“Life and death are in the power of the tongue, and those who love it will eat of its fruit.”
I attended a training on diversity some years ago and in an attempt to explain the social disadvantages of socially colored black people, the African American woman leader of this two day seminar explained to a room of persons who were European American in majority the burden of blackness when it came to employment in America. She said, “You have to work twice as hard for half the pay.” She was speaking of the necessary work ethic and the inequities in pay for a socially defined black person though for the same job or labor when the social construct of race is a factor. She said it rather matter of fact as if she had brought clarity to a misunderstanding. But, what was she really saying and was it a solution?

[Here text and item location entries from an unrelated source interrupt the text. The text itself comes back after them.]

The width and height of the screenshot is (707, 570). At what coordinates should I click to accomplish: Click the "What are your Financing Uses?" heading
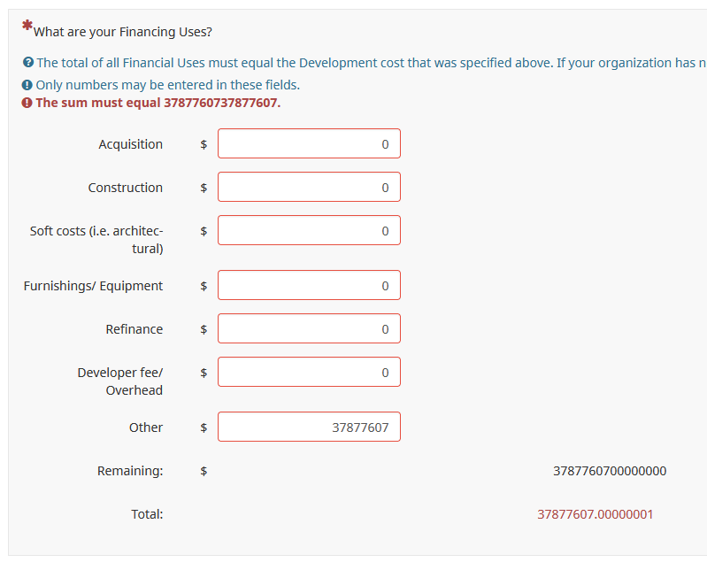click(122, 33)
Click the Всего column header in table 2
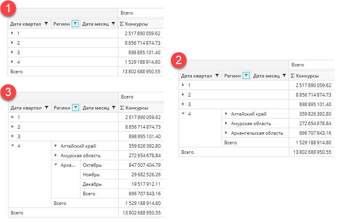Image resolution: width=338 pixels, height=222 pixels. tap(298, 65)
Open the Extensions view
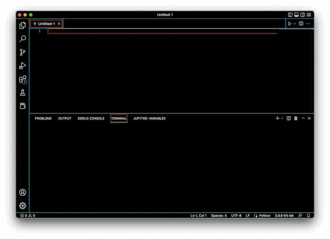This screenshot has height=239, width=330. tap(23, 80)
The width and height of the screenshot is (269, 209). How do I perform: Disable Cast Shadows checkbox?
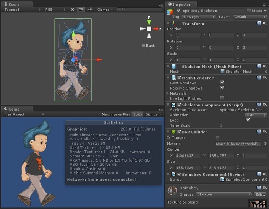(222, 83)
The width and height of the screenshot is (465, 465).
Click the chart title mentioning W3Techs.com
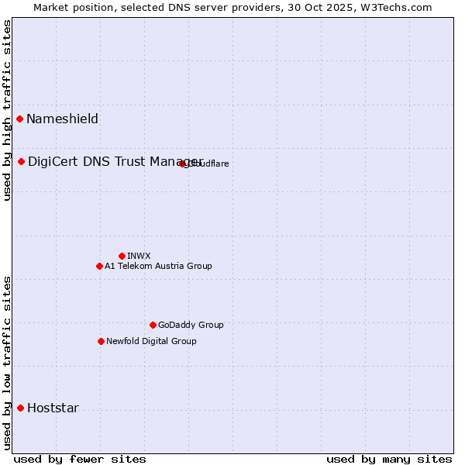point(233,7)
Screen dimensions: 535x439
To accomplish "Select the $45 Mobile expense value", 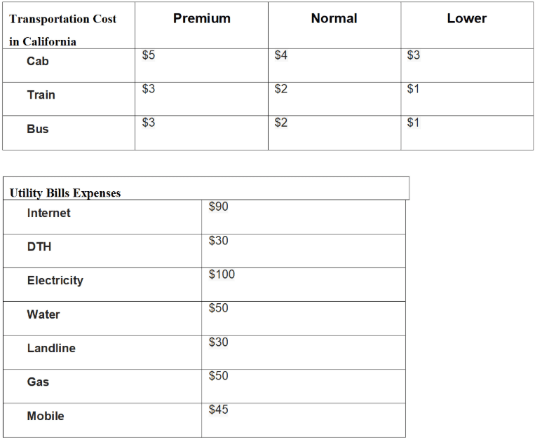I will (x=219, y=410).
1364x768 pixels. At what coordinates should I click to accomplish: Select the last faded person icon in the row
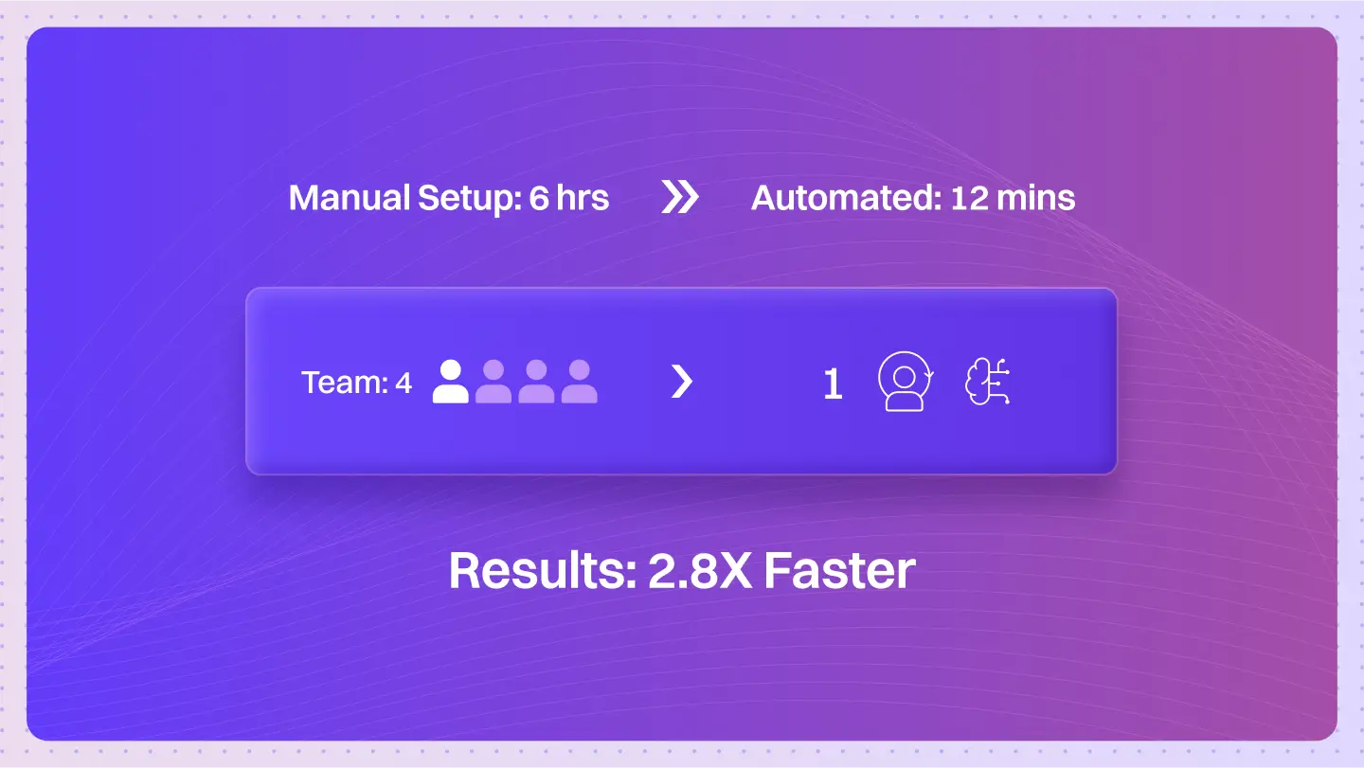[x=579, y=382]
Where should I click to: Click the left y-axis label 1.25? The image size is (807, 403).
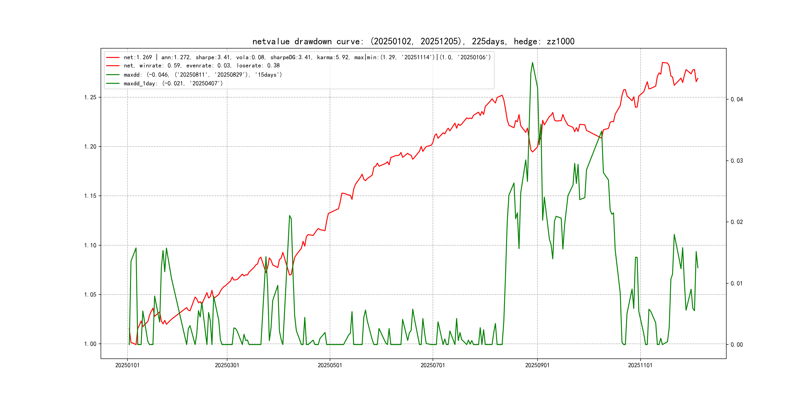pos(90,97)
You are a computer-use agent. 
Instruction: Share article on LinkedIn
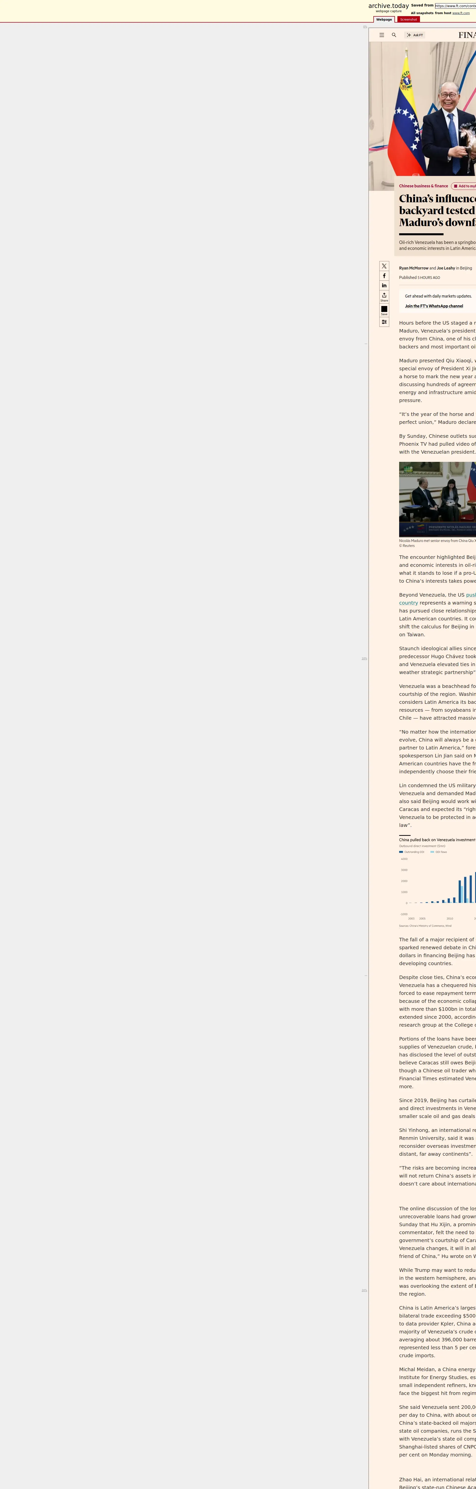point(384,286)
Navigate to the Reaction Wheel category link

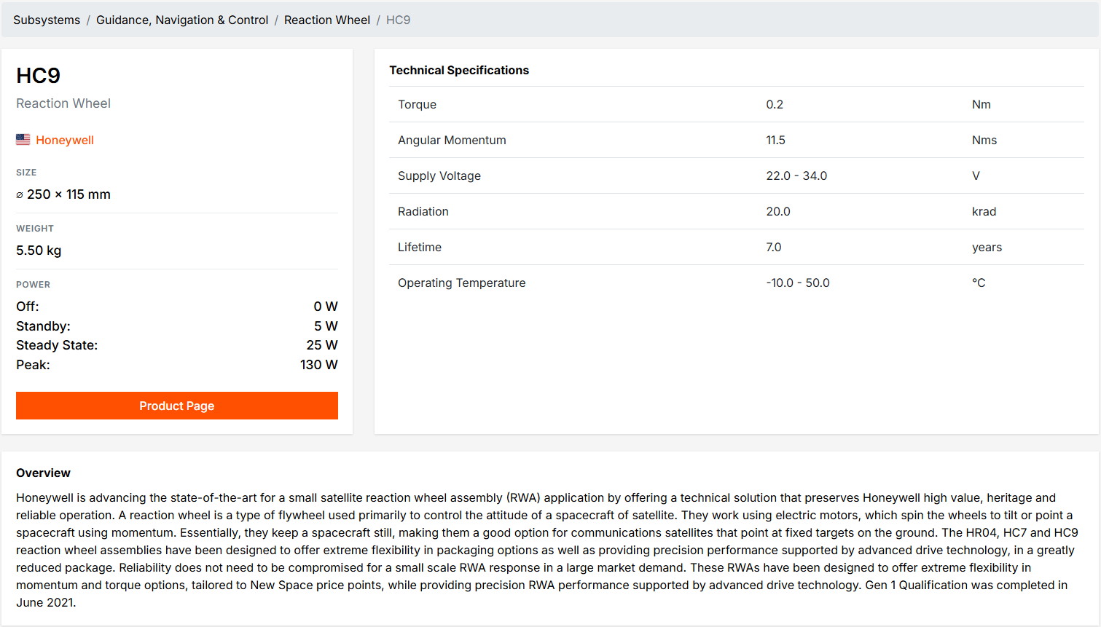pos(327,20)
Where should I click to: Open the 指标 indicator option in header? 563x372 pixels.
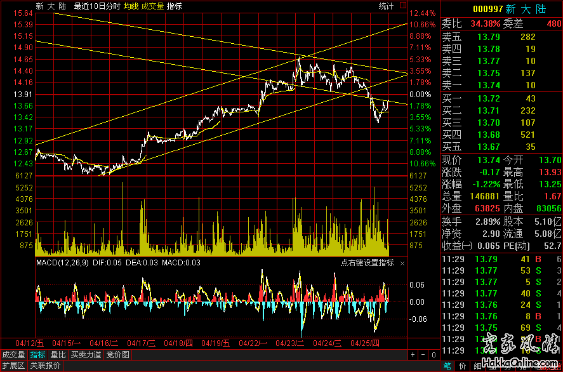(x=174, y=6)
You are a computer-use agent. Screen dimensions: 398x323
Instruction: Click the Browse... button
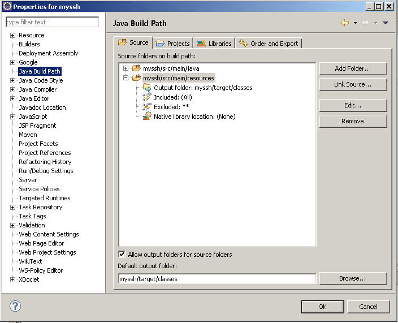click(x=353, y=278)
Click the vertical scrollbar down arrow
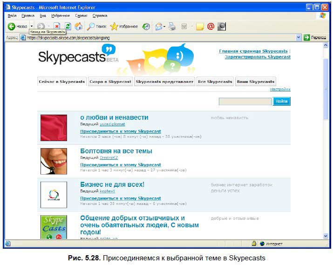This screenshot has height=265, width=333. (326, 236)
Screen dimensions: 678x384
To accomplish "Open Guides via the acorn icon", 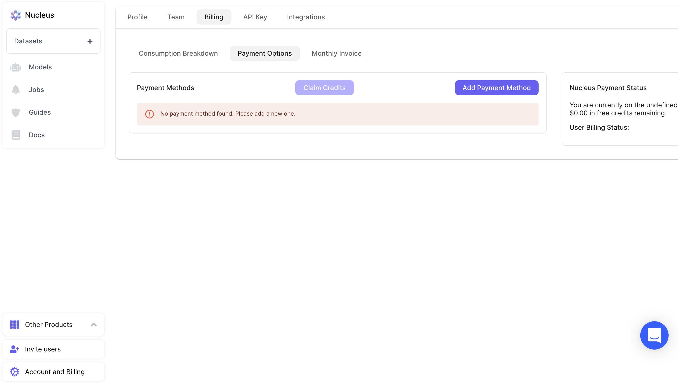I will [16, 112].
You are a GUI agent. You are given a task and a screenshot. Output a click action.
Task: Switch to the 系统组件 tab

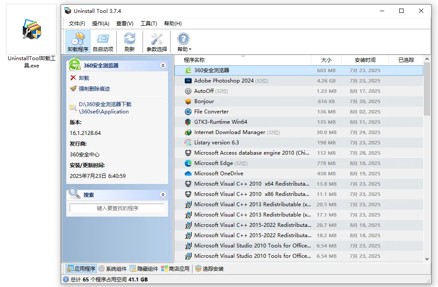coord(112,269)
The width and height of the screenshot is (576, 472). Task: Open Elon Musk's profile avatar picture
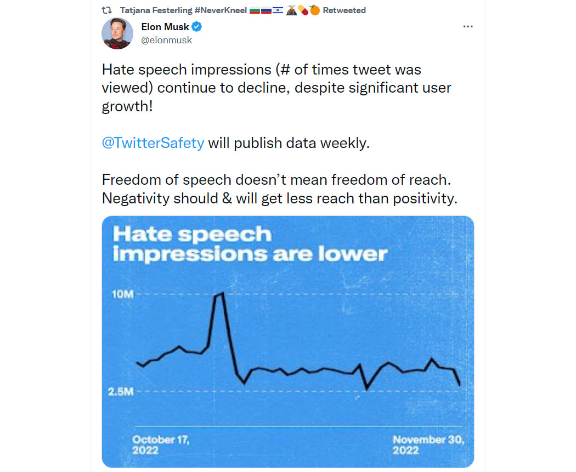pos(117,33)
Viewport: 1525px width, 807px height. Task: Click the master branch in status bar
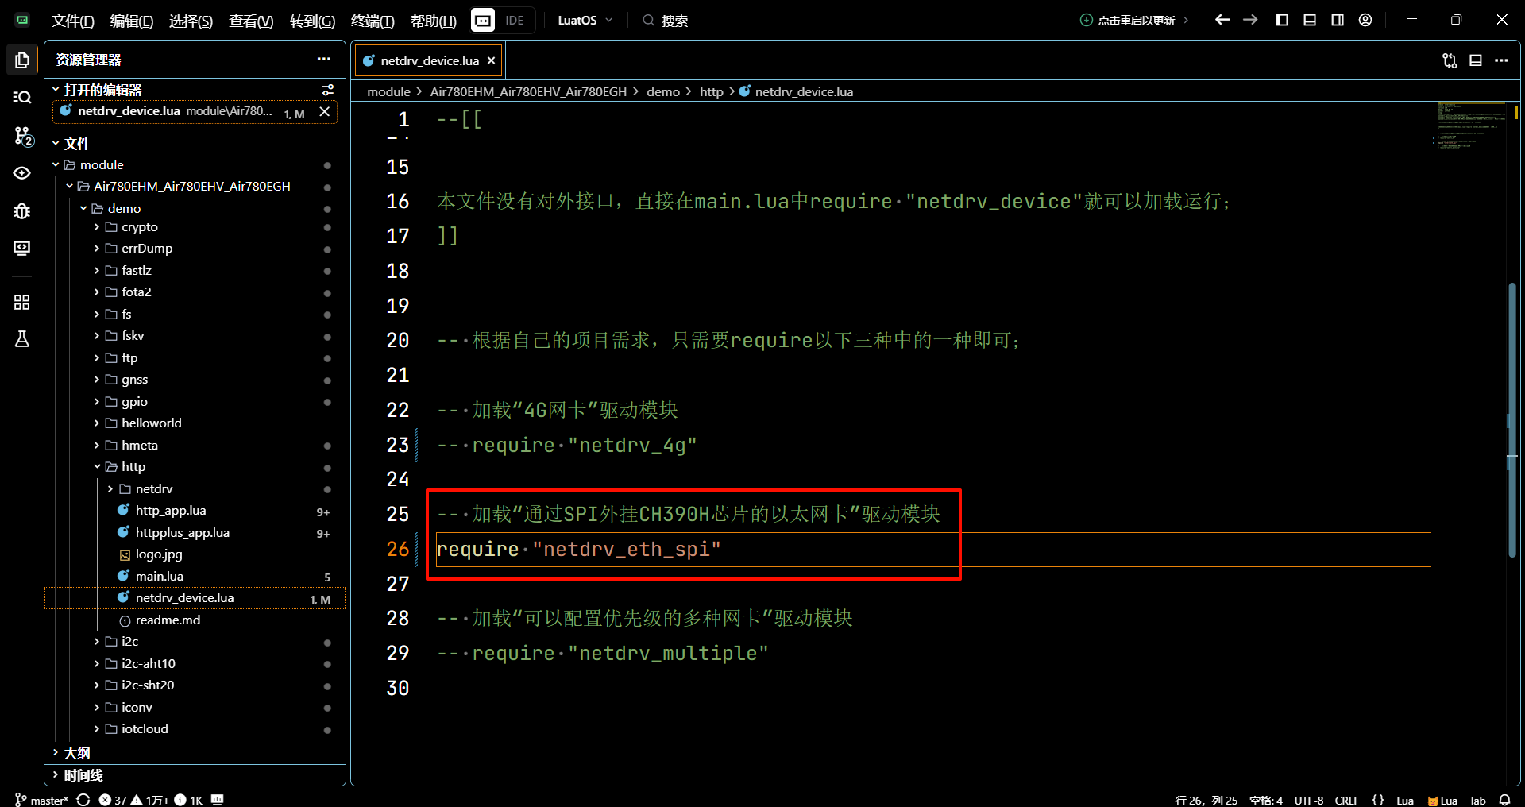(x=42, y=800)
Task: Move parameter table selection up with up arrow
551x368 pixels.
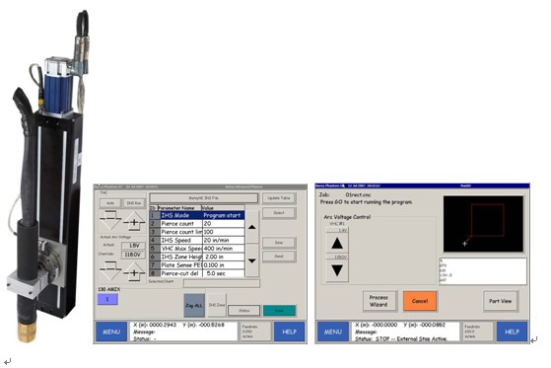Action: click(x=252, y=227)
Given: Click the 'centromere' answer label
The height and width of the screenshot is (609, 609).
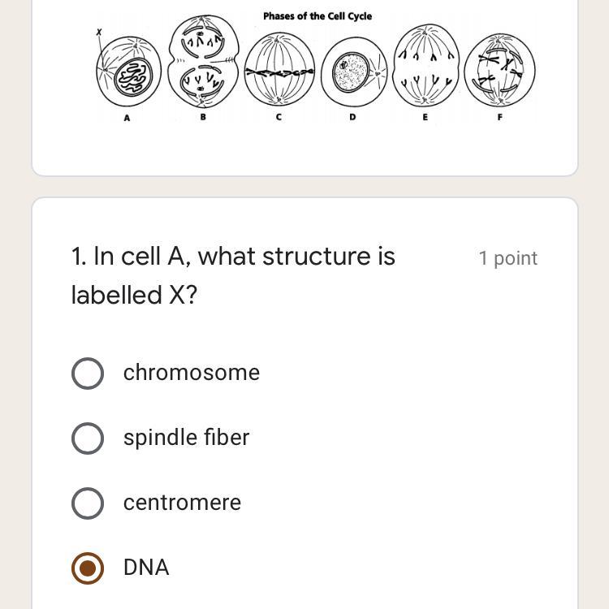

You need to be faster, smarter, sharper and stronger. You need to be overly prepared. Read more books because you’ll need to know twice as much, spend more money on appearance because they’ll look at you twice as hard, have more answers because you’ll be asked double the questions, solve more problems because you’re the reason for most of them and have more credentials. She went on to say, “If ‘they’ (i.e. socially defined white people) have a high school diploma, then you (i.e. a socially defined black person) need an Associate’s degree. If “they” have a Bachelor’s degree, then you need a Master’s degree. If they have a Master’s degree, then you need a Ph.D. And if they have a Ph.D., then you need two!” She chuckled after making this statement. While many in the room shook their heads in agreement and others in disapproval of such a practice, I sat with a newfound understanding.
This was not a burden of blackness but a curse of race, the seedbed for the inferiority complex and white privilege. Because you are black, you will have to do twice as much for half the pay. It does not take into account your level of skill or the amount of work already accomplished at your normal pace. But, says solely based on this social construct of race, you must produce double the results and that this effort is only worth half the salary when compared to the normal labor and quality of work of a socially defined white person. This is how race curses us. No, there was no wicked witch in the room, no cackling laughter that followed but these words sought to create misfortune and adversity.
This expression and others like it are not proverbs. They are rooted in the historical experience of persons who sought to undermine the worth and value of the contributions of those socially defined as black people while reaping the benefits of their labor. It was used to cheat them and it must be said that the fact that African Americans are able to work harder for this reduced wage is not an accomplishment or a cause for celebration. It should not be a measurement of success but an indication of defeat. It is to give in to the curse and to work towards its fulfillment.
We must not accept the curse as a way of life but seek fairness in employment and wages. We need only to do the work that we love without competition or comparison. To believe and live otherwise is to accept this expression of ill will, this oath of inequality, this practice of injustice. It is for this reason that this curse should not be repeated.
It says that nothing that I could ever do would be good enough, that my relation to goodness and the value of my work, my contribution to society is predicated upon the social coloring of my skin which I did not choose and consequently, have no control over. This is the formula for a defeatist attitude and an environment of hopelessness and despair. It also says that I will never be good enough. My best has to be better than a socially defined white person who doesn’t have to jump higher or run faster than me because he has already been deemed better. The curse reinforces the hierarchy of race and this woman was haphazardly repeating the rules for injustice and unfairness, a game that should have ended a long time ago.
Unlike God, who has satisfied the penalty for my sin through the sacrifice of His Son, Jesus Christ, there is no satisfying the demands of race. The requirements are callous and maddening. The competition is never over. I would always have to jump higher even if I had to break my own record. I would always have to run faster even if I passed myself along the way. And I would always be compared to another human being, cursed to compete for what all should have… for the rest of my life.
What she shared with us that day was no explanation but a curse placed on the social coloring of skin. But, we have the power to defeat it. We need only not repeat it as “life and death are in the power of the tongue.”